- **Selected excerpt**:
>> Start

# Applied Data Science Specialization Capstone

This notebook will be mainly used for the Applied Data Science Capstone project done in Coursera, provided by IBM.
In this capstone, The Battle of the Neighborhoods, Data location will be used to leverage location data to solve a problem or to get deeper insights into a neighborhood's reputation.

In [90]:
import pandas as pd
import numpy as np

Hello Capstone Project Course!

# Problem 1: Cluster the Neighborhoods in Toronto

Obtain the data that is in the table of postal codes in Canada where the first letter is M and transform the data into a pandas dataframe 

In [91]:
import requests
url = "https://en.wikipedia.org/wiki/List_of_postal_codes_of_Canada:_M"

>> End

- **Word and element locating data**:
>> Start

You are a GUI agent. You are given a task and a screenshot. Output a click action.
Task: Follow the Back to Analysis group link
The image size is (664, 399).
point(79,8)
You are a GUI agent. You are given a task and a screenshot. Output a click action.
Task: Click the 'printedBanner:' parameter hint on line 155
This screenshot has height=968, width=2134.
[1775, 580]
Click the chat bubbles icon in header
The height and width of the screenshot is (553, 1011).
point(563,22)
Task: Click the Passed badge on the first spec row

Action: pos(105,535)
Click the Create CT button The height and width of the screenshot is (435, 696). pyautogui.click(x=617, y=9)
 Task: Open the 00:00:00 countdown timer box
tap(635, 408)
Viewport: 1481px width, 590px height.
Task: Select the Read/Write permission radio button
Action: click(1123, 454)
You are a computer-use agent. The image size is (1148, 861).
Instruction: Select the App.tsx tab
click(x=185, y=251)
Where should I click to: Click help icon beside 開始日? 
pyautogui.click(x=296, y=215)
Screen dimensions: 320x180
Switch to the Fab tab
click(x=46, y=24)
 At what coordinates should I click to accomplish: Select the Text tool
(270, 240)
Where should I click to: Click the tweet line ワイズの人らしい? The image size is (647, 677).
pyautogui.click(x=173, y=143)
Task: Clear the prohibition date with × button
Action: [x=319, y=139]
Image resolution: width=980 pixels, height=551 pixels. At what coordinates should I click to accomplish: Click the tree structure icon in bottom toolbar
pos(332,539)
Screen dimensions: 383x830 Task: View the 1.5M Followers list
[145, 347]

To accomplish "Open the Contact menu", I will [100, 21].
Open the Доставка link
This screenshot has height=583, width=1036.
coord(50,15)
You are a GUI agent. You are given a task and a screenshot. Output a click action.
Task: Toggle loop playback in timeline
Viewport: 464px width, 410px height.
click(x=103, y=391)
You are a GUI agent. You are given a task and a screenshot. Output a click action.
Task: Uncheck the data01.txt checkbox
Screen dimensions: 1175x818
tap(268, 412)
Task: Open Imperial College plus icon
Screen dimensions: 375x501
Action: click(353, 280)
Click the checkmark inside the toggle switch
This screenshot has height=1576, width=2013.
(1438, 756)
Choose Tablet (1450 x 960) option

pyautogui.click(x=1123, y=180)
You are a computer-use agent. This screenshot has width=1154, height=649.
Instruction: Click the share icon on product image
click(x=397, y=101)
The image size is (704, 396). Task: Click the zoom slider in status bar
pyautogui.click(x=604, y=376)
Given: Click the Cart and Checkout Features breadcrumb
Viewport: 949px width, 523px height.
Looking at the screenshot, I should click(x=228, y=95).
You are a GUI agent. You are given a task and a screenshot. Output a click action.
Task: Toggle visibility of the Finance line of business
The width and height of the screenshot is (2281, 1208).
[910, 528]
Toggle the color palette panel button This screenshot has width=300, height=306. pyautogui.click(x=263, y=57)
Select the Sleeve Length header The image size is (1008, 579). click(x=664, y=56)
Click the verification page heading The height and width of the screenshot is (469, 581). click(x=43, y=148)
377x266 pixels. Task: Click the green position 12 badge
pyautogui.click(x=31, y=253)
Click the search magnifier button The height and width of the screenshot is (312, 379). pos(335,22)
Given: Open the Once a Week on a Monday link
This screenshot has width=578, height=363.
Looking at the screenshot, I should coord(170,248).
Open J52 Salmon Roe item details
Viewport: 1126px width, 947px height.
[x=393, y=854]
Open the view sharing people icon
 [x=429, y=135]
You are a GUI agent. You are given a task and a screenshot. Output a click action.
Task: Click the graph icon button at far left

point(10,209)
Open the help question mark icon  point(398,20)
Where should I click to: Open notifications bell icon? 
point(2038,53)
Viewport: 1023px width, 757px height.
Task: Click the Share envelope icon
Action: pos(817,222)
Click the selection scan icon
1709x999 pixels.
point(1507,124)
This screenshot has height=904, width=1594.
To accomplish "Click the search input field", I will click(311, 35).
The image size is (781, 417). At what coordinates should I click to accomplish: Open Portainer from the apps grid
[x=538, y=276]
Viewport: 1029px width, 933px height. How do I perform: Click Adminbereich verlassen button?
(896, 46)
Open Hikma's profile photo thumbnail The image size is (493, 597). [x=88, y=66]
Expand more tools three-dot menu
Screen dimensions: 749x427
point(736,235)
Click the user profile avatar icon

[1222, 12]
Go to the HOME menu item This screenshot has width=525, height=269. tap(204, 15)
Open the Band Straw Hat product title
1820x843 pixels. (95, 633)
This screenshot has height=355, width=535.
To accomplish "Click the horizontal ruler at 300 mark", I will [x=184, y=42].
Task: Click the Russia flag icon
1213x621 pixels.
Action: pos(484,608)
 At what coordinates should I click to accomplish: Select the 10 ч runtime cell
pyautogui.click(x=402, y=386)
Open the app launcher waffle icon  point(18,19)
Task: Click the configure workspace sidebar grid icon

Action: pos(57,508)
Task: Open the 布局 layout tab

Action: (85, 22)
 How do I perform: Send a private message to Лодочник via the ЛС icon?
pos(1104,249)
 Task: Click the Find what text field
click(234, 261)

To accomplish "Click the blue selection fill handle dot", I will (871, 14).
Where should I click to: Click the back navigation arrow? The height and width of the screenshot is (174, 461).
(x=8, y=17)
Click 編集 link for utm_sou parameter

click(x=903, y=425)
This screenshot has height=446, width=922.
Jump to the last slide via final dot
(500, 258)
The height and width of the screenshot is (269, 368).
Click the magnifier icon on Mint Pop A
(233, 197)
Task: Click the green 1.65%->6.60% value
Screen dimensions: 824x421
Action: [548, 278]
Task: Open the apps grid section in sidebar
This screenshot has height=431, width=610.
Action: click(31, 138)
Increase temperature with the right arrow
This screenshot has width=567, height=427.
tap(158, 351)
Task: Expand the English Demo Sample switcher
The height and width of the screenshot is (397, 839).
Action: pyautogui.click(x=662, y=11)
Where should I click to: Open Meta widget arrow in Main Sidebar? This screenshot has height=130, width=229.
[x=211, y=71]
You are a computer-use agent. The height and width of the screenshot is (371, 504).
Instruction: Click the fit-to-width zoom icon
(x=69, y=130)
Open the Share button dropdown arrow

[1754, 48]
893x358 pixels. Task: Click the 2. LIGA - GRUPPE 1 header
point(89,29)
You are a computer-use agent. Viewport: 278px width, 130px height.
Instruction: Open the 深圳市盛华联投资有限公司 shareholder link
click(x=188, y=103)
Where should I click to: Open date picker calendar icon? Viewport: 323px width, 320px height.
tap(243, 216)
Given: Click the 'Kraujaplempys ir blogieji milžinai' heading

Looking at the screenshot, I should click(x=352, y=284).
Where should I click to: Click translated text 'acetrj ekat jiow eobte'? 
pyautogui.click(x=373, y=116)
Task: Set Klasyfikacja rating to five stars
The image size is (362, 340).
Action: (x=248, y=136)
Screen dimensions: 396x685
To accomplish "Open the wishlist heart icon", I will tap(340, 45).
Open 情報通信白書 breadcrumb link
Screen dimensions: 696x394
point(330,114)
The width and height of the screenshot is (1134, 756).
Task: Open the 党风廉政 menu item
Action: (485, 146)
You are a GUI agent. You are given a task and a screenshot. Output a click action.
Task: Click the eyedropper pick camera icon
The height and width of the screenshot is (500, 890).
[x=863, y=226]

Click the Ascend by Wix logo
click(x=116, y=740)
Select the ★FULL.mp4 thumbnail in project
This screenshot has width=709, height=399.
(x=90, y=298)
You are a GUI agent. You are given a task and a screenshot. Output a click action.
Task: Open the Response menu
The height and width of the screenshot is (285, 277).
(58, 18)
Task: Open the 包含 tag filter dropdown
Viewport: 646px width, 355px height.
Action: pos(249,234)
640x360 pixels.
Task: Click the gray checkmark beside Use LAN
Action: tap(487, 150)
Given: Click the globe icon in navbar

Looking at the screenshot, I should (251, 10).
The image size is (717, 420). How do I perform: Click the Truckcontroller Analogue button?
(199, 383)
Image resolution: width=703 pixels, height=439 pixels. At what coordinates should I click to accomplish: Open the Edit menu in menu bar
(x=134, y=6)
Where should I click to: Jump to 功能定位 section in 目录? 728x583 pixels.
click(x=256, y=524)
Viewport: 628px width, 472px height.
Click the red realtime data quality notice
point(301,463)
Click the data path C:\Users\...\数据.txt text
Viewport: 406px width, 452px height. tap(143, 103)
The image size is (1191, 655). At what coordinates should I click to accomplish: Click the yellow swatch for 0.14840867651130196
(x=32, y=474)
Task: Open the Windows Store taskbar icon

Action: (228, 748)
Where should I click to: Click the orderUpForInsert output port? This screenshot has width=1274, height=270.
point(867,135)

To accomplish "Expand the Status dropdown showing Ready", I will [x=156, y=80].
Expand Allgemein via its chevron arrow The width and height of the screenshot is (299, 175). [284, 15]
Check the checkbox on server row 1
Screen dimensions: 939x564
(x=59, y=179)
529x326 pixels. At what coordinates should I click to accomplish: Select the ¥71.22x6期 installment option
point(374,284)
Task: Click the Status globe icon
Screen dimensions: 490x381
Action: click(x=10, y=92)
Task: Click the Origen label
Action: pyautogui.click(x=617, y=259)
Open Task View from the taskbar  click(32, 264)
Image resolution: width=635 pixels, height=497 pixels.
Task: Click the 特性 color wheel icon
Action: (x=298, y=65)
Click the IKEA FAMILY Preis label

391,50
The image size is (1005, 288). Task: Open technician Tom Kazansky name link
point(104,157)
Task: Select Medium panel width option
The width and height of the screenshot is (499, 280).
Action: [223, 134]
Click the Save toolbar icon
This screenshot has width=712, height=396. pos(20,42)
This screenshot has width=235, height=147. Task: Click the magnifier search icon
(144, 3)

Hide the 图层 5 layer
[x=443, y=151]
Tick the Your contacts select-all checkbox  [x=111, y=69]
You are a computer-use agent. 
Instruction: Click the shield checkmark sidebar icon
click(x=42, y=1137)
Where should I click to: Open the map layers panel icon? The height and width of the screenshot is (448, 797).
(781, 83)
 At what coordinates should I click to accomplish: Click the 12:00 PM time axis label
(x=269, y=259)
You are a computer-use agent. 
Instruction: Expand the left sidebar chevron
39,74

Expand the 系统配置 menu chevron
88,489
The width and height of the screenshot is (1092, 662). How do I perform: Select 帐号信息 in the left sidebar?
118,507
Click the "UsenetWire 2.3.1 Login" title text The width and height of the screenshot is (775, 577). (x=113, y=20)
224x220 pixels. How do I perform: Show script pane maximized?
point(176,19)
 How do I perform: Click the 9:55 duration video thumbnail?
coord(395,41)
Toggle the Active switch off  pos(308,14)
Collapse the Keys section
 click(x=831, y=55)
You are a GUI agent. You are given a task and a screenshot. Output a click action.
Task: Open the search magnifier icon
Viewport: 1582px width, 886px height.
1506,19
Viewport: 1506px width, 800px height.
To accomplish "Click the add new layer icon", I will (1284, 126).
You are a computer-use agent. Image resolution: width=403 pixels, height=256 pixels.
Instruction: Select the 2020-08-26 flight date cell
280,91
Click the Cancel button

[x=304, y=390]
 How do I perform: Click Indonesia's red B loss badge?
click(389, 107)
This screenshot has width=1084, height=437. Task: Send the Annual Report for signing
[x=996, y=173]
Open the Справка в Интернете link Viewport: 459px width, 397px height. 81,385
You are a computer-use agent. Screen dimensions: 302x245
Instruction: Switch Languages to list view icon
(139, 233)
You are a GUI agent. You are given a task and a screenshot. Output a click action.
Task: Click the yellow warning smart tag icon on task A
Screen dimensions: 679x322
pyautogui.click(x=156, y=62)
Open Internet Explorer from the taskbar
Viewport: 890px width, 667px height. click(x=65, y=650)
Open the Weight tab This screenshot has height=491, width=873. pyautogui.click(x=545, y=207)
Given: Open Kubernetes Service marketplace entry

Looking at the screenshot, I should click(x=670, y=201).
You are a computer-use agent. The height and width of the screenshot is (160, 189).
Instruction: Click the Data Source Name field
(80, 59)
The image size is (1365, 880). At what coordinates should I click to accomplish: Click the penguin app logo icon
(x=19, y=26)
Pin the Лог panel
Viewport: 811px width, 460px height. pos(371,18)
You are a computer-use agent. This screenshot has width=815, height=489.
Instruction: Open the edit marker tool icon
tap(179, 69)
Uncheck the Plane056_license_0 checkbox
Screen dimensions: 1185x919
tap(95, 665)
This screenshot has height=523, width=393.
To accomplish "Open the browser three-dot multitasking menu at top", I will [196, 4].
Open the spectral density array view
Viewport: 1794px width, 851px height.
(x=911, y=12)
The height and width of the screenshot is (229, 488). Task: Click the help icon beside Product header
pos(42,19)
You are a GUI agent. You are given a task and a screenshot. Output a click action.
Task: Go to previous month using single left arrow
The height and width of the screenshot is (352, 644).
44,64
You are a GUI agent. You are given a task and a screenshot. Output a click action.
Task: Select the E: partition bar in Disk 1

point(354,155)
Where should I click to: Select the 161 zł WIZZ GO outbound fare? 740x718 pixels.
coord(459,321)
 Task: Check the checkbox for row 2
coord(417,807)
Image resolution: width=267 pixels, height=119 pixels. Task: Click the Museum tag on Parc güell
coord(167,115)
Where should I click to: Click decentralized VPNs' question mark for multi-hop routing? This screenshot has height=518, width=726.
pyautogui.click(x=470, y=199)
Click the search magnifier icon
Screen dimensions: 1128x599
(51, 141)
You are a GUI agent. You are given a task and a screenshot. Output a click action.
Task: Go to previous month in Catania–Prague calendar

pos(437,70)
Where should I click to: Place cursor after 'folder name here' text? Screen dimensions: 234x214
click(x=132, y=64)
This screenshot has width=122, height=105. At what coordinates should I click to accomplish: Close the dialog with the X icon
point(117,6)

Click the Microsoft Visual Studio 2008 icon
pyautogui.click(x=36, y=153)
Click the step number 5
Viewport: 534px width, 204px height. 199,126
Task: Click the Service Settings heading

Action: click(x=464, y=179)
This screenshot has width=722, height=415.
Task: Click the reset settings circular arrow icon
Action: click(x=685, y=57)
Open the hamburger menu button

>> End

- **What is expected**:
Rewrite the capstone notebook passage starting at "This notebook will" and ending at "a neighborhood's reputation.", putting "edX" in place of "Coursera". These rows have no connection to the capstone notebook.

- **Correct output**:
This notebook will be mainly used for the Applied Data Science Capstone project done in edX, provided by IBM.
In this capstone, The Battle of the Neighborhoods, Data location will be used to leverage location data to solve a problem or to get deeper insights into a neighborhood's reputation.